ENTRIES PROVIDED:

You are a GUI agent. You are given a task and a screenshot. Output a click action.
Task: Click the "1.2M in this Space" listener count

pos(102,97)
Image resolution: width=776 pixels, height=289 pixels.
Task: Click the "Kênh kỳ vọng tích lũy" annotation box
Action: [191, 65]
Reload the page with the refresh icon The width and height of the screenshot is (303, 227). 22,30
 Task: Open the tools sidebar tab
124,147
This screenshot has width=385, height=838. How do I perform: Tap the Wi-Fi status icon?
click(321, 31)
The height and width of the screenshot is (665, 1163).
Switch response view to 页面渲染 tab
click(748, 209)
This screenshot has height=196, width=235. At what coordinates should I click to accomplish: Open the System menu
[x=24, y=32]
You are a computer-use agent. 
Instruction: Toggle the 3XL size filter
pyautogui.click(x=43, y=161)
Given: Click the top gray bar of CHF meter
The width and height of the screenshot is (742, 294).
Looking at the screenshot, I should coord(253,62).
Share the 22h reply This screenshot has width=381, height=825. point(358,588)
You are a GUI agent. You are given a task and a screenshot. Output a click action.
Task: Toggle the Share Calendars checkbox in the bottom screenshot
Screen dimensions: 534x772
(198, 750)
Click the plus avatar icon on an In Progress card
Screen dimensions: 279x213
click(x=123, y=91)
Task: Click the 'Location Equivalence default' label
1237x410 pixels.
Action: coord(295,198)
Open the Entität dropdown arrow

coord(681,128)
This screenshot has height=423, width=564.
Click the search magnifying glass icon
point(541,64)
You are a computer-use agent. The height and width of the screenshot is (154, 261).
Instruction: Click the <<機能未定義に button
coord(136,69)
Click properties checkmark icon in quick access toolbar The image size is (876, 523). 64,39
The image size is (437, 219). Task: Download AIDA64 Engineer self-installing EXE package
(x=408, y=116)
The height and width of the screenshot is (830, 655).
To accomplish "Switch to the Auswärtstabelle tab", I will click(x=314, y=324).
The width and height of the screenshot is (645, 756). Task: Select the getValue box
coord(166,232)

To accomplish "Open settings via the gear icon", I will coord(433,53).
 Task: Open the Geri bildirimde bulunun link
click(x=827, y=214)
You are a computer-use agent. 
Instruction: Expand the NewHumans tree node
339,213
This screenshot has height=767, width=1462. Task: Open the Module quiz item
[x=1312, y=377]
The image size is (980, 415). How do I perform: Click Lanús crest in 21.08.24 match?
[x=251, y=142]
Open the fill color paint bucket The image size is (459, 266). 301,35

PROMPT:
Wherever the word "Share" appears in the listing above, copy that line.

OUTPUT FOR THIS TASK:
Share the 22h reply This screenshot has width=381, height=825. point(358,588)
Task: Toggle the Share Calendars checkbox in the bottom screenshot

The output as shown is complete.